- WHAT NEEDS TO BE DONE -
Find each line of the material that contains the string "subtitle", treating capital and lowercase letters as different, and copy those lines out in full.

- MATERIAL SUPPLIED -
▬▬▬
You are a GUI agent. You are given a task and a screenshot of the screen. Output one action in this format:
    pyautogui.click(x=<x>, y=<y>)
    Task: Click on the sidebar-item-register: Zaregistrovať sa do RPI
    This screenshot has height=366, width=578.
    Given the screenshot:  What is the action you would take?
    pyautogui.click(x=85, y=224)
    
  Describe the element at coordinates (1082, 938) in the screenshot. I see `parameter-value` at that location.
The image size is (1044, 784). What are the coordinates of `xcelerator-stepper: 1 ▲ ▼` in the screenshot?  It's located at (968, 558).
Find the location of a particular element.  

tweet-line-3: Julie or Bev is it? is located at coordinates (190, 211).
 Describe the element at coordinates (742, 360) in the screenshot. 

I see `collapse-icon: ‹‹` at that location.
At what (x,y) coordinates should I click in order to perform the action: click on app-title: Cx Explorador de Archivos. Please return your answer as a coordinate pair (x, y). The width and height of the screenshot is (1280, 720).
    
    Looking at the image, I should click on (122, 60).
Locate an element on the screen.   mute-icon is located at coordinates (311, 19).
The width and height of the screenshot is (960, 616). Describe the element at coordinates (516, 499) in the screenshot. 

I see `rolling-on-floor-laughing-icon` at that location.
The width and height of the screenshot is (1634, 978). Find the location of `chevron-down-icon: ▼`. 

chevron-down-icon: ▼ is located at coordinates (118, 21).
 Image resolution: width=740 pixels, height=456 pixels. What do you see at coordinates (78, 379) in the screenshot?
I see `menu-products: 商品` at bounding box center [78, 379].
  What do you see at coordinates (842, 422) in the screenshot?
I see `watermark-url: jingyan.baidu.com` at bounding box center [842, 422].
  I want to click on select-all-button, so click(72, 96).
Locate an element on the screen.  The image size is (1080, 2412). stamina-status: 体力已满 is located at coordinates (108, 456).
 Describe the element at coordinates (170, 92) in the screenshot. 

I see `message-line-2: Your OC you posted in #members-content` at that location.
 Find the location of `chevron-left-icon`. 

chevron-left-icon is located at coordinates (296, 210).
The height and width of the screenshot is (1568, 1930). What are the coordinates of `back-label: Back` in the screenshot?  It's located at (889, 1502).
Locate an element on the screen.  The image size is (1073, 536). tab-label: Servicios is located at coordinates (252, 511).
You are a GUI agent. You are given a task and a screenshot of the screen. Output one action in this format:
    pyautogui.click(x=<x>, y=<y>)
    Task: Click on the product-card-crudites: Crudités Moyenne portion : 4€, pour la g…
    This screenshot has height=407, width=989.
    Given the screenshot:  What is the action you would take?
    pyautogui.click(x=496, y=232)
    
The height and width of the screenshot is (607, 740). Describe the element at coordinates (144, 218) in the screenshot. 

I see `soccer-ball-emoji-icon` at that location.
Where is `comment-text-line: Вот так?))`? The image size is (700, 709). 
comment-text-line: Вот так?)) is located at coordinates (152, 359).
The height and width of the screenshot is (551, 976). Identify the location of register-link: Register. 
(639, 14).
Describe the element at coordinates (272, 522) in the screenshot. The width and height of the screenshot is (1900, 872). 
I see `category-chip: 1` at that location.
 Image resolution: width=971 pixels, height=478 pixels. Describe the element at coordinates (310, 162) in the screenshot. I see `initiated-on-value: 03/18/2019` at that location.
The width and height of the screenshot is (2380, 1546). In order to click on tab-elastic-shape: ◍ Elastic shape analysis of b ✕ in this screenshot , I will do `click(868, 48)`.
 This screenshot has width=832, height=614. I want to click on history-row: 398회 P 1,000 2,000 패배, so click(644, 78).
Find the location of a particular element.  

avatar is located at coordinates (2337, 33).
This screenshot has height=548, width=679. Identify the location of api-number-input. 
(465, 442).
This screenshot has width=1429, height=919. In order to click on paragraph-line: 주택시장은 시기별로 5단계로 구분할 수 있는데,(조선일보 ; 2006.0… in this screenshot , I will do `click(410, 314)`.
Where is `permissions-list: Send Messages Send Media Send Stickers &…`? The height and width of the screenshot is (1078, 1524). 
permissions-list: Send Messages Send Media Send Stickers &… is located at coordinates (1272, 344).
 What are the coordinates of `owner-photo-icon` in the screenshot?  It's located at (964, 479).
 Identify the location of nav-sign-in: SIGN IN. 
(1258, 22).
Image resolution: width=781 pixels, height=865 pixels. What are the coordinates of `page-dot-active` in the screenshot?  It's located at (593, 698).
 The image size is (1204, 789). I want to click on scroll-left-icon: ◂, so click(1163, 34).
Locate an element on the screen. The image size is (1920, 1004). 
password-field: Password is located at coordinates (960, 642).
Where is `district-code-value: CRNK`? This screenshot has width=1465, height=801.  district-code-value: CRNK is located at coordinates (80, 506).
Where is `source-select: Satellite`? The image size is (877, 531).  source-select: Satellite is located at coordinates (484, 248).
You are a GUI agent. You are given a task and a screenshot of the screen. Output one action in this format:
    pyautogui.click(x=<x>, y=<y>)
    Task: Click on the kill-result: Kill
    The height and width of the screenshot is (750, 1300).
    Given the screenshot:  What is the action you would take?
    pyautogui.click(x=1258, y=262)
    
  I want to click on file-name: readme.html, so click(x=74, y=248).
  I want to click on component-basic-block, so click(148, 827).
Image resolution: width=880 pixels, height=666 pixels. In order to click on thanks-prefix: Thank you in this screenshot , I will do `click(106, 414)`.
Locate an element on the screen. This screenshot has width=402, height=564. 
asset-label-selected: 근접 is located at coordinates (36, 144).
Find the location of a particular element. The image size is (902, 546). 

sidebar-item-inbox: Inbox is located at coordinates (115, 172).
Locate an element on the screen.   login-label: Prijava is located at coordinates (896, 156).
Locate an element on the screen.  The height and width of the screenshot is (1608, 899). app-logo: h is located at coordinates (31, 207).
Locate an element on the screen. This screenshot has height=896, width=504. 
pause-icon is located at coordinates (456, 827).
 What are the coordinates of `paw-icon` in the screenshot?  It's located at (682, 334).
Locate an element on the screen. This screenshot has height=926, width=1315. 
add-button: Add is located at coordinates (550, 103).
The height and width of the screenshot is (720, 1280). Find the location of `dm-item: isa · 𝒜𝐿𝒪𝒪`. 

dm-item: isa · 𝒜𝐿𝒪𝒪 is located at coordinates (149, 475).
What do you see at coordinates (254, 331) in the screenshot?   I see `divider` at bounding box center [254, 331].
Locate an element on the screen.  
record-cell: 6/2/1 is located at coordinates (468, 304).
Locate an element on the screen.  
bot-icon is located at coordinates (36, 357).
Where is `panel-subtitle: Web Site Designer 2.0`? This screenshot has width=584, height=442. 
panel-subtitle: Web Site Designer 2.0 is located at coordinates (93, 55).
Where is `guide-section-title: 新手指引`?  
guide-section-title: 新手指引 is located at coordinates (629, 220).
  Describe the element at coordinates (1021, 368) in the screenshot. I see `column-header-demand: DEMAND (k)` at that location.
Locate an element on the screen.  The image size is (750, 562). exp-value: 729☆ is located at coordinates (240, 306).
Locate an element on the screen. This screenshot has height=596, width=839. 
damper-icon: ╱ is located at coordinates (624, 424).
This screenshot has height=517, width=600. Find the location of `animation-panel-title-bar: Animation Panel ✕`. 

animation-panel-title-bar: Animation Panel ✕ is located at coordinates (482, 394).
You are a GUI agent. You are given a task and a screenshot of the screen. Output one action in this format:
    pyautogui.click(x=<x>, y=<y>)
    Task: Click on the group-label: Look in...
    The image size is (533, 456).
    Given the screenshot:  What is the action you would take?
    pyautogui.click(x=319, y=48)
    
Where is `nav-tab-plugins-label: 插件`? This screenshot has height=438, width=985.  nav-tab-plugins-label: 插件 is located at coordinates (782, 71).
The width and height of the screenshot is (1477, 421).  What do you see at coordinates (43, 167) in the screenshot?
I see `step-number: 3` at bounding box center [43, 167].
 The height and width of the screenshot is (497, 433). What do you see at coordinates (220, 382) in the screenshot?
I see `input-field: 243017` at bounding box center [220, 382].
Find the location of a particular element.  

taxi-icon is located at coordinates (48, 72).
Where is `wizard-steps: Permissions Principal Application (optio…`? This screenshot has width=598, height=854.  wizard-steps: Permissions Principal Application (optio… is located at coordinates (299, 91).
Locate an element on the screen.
▬▬▬
- ANSWER SPACE -
Where is `panel-subtitle: Web Site Designer 2.0`? This screenshot has width=584, height=442. 
panel-subtitle: Web Site Designer 2.0 is located at coordinates (93, 55).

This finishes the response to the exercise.